SEC Proposes Amendments Regarding Rule 10b5-1 Insider Trading Plans and Related Disclosures

By Bella Zaslavsky, K&L Gates LLP

On December 15, 2021, the Securities and Exchange Commission announced its proposal to amend Rule 10b5-1. The announcement follows SEC Chair Gary Gensler’s June 2021 direction to the SEC Staff to propose recommended reforms to the rule, and largely track the recommendations made by the Investor Advisory Committee in September 2021. The proposed amendments are intended to enhance disclosure requirements and investor protections against insider trading.

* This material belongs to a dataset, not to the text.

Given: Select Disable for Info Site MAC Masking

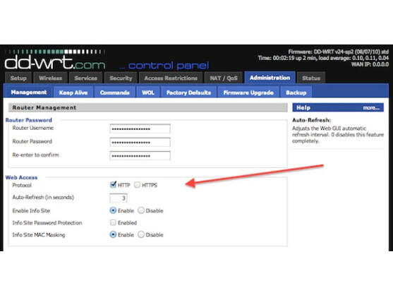Looking at the screenshot, I should (x=141, y=234).
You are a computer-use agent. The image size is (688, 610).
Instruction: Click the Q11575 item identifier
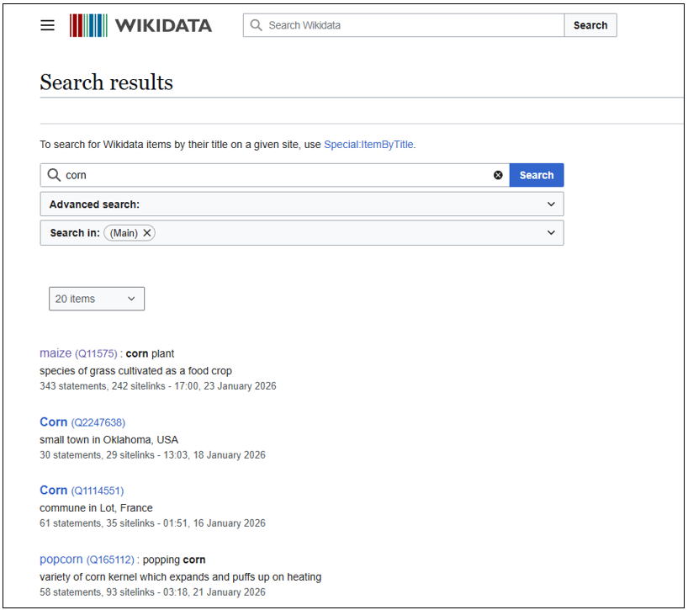click(96, 353)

Under Section 10(b) of Rule 10b-5 of the Securities Exchange Act of 1934, it is illegal to purchase or sell a security on the basis of material nonpublic information (MNPI). Rule 10b5‑1(c) provides an affirmative defense against insider trading to companies and insiders transacting in company securities. The proposed amendments include the following updates to Rule 10b5-1(c):

  • Cooling-off period. 10b5-1 trading arrangements entered into by insiders would include a 120-day cooling off period, while trading arrangements entered into by issuers would include a 30-day cooling-off period. Modifications would be treated as a termination of an existing arrangement and adoption of a new plan.
  • Prohibition against overlapping trading plans. Insiders would no longer be able to enter into multiple plans at any one time, or have overlapping plans, trading in the same class of securities.
  • Limitations on single-trade plans. Any single-trade plans would be limited to one trade plan per twelve-month period.